VI. A Question of Genocide
The party’s determination to liquidate the kulaks as a class, no more than a very transparent and flimsy euphemism for physical extermination, as well as the various measures taken by the Soviet state psychologically and physically to isolate the peasants before proceeding to extermination, measures which anticipate those that the NS-regime later deployed against Jews, would suggest that the charge of genocide against the Soviet state is unassailable or at the very least established beyond reasonable doubt. Raphael Lemkin who did so much to get the crime of genocide recognised in international law had no doubts at all.
It should be noted that Count One and Two against the defendants in the International Military Tribunal (IMT) Einsatzgruppen Case and the RuHSA Case stipulated that:
- Between May 1941 and July 1943 all of the defendants herein committed crimes against humanity, as defined in Article II of Control Council Law No. 10, in that they were principals in, accessories to, ordered, abetted, took a consenting part in, were connected with plans and enterprises involving, and were members of organizations or groups connected with, atrocities and offenses, including but not limited to, persecutions on political, racial, and religious grounds, murder, extermination, imprisonment, and other inhumane acts committed against civilian populations, including German nationals and nationals of other countries.

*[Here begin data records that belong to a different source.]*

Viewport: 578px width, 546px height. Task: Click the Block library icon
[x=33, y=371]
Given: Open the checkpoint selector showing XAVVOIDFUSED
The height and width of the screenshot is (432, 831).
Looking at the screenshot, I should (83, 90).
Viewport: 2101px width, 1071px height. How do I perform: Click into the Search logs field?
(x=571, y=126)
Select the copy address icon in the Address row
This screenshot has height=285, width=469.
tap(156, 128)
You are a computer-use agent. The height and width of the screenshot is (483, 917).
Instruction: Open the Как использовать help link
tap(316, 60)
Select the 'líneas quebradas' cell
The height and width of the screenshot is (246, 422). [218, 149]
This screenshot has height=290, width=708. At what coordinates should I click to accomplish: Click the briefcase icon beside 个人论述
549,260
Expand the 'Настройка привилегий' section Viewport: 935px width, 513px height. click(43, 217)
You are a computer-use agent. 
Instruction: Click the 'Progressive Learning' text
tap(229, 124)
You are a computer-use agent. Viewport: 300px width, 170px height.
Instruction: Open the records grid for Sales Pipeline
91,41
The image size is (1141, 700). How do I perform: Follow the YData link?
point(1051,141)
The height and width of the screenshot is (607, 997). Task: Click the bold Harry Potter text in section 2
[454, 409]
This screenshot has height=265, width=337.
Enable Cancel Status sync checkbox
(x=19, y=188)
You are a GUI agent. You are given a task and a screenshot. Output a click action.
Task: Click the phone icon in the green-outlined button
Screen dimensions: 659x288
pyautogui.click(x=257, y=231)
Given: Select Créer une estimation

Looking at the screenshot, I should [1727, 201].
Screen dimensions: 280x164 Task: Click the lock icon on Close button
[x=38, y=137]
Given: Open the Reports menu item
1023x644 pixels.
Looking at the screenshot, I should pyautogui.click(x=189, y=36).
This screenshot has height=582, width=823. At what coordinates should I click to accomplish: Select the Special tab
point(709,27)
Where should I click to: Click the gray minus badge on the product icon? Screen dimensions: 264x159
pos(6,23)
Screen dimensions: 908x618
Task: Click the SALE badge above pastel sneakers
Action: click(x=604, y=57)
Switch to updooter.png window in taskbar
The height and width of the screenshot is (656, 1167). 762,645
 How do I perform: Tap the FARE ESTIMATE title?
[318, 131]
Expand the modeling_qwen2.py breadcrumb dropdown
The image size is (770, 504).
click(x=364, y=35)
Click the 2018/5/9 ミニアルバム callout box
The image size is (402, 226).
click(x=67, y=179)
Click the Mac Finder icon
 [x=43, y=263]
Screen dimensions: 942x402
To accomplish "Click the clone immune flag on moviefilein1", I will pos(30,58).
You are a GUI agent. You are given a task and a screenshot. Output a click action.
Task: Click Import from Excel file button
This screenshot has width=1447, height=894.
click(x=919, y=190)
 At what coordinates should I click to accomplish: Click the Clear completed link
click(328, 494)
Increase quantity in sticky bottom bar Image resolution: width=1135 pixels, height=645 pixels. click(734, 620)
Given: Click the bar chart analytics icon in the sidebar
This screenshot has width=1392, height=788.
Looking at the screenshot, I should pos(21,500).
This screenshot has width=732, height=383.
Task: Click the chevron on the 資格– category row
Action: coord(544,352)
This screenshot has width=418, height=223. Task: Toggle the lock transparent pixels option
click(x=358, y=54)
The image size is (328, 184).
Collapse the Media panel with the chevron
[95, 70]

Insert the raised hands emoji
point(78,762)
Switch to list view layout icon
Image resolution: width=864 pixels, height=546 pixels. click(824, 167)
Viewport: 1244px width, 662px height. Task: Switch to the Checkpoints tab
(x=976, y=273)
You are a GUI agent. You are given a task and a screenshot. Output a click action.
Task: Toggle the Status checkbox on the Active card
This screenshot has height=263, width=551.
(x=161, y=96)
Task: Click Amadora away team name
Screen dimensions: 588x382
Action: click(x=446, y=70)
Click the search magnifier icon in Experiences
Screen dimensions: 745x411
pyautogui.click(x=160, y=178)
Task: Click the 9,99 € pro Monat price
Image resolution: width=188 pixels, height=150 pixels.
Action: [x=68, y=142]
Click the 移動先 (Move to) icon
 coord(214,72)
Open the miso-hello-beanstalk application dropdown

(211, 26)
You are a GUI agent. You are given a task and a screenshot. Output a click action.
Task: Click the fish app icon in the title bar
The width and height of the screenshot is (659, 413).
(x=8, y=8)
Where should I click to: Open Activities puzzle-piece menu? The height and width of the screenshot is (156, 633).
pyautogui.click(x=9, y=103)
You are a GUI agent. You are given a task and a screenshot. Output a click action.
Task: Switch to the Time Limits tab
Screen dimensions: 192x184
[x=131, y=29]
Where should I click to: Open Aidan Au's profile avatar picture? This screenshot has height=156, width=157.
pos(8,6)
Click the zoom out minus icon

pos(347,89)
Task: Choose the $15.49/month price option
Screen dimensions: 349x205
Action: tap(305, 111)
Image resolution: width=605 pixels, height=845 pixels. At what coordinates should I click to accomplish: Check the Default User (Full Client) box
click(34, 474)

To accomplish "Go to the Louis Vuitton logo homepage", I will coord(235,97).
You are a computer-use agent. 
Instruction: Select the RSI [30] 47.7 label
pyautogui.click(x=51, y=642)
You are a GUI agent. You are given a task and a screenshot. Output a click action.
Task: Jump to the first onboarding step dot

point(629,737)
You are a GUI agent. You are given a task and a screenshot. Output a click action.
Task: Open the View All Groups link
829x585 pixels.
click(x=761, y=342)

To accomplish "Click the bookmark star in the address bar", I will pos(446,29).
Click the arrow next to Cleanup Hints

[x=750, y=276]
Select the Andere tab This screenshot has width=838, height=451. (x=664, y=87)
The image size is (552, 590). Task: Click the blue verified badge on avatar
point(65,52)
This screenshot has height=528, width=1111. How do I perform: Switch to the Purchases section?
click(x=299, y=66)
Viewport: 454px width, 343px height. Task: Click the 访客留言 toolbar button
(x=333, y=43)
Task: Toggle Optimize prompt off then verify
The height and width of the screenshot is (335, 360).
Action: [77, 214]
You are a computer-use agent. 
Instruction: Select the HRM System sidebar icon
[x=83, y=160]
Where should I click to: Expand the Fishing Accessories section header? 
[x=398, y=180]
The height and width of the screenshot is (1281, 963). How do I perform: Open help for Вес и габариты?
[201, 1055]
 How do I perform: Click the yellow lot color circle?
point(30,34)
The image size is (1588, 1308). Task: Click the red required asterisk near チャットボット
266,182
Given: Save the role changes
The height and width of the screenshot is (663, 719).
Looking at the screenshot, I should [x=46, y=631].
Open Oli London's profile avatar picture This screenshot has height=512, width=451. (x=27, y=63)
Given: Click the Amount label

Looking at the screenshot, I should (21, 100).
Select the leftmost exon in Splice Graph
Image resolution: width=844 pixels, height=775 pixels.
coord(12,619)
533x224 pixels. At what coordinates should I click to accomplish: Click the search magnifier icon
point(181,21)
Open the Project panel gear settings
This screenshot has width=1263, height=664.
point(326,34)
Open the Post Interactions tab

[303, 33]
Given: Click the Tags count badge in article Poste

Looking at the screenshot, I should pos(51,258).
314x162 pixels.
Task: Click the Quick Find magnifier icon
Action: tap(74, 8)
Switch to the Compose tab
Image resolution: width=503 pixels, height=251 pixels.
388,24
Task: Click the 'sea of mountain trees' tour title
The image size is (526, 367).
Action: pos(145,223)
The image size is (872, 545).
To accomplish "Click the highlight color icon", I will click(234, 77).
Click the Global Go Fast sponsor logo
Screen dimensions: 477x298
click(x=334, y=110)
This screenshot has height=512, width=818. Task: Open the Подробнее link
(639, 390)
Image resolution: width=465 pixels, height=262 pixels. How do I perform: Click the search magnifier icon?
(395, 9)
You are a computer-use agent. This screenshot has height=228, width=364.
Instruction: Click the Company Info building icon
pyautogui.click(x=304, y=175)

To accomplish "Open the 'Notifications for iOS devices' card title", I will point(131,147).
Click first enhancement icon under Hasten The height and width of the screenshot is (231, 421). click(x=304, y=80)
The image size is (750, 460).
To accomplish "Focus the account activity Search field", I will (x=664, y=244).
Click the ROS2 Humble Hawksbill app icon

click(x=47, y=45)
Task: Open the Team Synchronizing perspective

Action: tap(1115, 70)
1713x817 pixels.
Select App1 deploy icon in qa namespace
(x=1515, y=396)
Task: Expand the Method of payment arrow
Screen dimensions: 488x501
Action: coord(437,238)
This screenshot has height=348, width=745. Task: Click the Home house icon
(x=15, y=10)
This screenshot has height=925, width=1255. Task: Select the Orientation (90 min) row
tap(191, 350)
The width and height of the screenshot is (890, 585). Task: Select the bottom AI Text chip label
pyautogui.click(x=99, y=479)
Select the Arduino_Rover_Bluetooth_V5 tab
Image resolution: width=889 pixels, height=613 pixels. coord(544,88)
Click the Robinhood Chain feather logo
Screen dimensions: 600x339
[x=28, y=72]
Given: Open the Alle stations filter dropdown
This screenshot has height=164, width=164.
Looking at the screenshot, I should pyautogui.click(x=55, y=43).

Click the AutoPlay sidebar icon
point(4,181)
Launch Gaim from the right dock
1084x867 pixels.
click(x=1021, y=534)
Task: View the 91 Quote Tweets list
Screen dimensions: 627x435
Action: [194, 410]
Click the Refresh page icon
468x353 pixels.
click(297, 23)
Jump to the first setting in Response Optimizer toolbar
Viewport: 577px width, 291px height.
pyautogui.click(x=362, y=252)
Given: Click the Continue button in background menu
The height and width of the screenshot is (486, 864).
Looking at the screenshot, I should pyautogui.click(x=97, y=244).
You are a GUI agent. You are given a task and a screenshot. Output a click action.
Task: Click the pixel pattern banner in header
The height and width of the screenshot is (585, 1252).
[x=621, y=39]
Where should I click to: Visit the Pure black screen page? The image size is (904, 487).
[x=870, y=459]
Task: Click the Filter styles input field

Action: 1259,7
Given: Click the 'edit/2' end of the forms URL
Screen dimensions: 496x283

2. The acts, conduct, plans, and enterprises charged in paragraph 1 of this count were carried out as part of a systematic program of genocide, aimed at the destruction of foreign nations and ethnic groups by murderous extermination.[lxxvii]
In what significant way did Soviet actions against peasants which culminated in genocide in 1932-1933 and which involved all the crimes listed in Counts One and Two against the Nazi defendants at Nurnberg differ from their partners in genocide?
In Red Famine, Applebaum maintains that the Holodomor was not genocide. On Stalin’s obsession with hidden grain, she states: ‘The insistence that the peasants deliver grain that Stalin believed should exist created, in turn, a humanitarian catastrophe’[lxxviii] Genocide is, of course, a ‘humanitarian catastrophe’ but all humanitarian catastrophes (tsunamis, earthquakes and pandemics) are not genocide. Applebaum arbitrarily separates the Holodomor from what preceded it and also asserts the dubious claim that Stalin did not want to kill all Ukrainians. To begin with, I can note Applebaum’s assessment of the role played by collectivization in the deaths by starvation:
Although the chaos of collectivization helped create the conditions that led to famine, the high numbers of deaths in Ukraine between 1932 and 1934, and especially the spike in the spring of 1933 were not caused directly by collectivization either.[lxxix]
Genocide by starvation was the culmination of the party’s war against the peasants. Without the failure of collectivization and the increased hatred and rage that this created among the party fanatics on the ground and their master in Moscow there would have been no famine. The genocide by starvation cannot be separated from the previous measures taken by the party to break the peasantry, no more than the physical extermination of Jews in Eastern Poland can be divorced from the propaganda war against Jews and the dispossessions and other measures that were inflicted on Jews in the 1930s before the outbreak of WWII. In both the Holodomor and the Holocaust we observe the same processes at work before the killing commences. This is a common denominator in all the genocides of the twentieth century.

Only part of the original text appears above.